Este museo se me antojó una monumental resistencia del arte de los colonizados ante el arte occidental. Allí en pleno corazón de París se escuchaban las voces de los aborígenes de Américas, África, Oceanía y Asia.

Me sorprendí sonriendo complacida.

El museo alberga una colección permanente impresionante. Además, hay actualmente dos exhibiciones: Tiki PopAmerica's dreams of its Polynesian paradise y Tatuadores y tatuados una exploración de la evolución de lo tatuajes. Ésta última me encantó, Tiki Pop casi nada.

Me quedé a cenar en el área y volví al hotel bastante tarde.

Al segundo día volví a caminar, porque es la mejor manera de ver una ciudad. Este día además de vagar sin rumbo fijo, fui al Museo de Orsay y al Arco del Triunfo.

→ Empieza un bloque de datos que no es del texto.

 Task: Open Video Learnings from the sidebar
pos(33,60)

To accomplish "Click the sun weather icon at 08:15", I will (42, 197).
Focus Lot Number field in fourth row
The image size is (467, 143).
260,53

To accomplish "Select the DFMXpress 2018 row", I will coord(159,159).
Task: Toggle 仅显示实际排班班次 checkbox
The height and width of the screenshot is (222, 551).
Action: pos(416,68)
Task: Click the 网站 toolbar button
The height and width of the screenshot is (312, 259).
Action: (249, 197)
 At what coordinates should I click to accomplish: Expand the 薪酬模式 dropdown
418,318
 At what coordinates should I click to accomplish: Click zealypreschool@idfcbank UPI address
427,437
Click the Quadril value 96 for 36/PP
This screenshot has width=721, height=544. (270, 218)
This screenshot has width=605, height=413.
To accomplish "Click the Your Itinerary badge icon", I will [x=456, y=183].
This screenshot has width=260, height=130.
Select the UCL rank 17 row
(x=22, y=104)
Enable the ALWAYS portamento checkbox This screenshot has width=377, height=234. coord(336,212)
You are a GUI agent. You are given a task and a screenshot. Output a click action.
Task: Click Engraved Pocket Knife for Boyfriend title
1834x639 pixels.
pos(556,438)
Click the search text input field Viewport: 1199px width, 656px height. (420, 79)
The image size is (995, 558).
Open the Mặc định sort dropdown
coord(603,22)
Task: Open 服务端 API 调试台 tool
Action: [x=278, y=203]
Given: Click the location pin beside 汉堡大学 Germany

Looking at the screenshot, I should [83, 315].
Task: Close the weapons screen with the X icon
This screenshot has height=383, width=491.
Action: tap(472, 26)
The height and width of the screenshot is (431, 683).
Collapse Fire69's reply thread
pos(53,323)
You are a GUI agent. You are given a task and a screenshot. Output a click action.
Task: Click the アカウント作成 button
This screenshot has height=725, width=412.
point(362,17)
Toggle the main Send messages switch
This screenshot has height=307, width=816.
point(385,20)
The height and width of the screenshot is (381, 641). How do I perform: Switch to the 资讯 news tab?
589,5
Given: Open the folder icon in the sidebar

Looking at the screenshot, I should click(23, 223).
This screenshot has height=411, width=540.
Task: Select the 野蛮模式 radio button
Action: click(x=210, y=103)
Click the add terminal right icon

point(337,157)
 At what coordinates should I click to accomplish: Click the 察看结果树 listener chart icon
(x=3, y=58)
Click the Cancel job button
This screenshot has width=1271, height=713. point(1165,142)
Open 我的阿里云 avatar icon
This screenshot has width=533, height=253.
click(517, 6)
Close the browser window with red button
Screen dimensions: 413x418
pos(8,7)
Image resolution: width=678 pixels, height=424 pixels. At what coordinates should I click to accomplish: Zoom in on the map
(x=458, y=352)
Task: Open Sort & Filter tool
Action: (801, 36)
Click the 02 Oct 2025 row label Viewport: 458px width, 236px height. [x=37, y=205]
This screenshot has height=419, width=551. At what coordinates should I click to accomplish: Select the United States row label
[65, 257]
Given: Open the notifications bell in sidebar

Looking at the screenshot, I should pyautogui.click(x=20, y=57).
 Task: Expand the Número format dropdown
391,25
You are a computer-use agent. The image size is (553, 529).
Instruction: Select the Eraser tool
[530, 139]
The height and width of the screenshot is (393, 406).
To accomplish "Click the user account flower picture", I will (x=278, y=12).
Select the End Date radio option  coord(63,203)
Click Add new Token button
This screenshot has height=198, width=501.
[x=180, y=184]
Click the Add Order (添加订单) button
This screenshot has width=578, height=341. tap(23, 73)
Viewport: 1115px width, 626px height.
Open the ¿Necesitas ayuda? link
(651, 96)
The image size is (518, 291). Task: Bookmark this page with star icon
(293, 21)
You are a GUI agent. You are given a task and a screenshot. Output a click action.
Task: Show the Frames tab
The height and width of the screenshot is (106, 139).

En el Museo de Orsay pude ver casi todo, pasé unas cinco horas allí, aunque ví poquísimo de Monet, pues cerraron justo cuando empezaba a verlo.

El museo me gustó muchísimo. Vi varias esculturas que me impactaron. Una de las obras que más disfruté fue L'age mûr de Camille Claudel.

Pasé mucho tiempo con Van Gough de quien había visto poco, y Jean-Baptise Corpeaux porque me encanta  -aunque acababa de ver su exhibición a quí en el museo Metropolitano.

Espontáneamente se me ocurrió empezar a comparar a los Ugolinos de Corpeaux y Rodin. Decidí que el del primero es superior. Lo que no me queda claro es cuál de los dos es más leal a la Divina Comedia, fuente de inspiración de ambos escultores.

Salí pensando que volvería a ver a Monet, pero no me alcanzó el tiempo. Cruce al otro lado del Sena, y me fui caminando hasta el Arco del Triunfo. Era tarde cuando bajé del observatorio, porque me quedé disfrutando la impresionante vista de la ciudad.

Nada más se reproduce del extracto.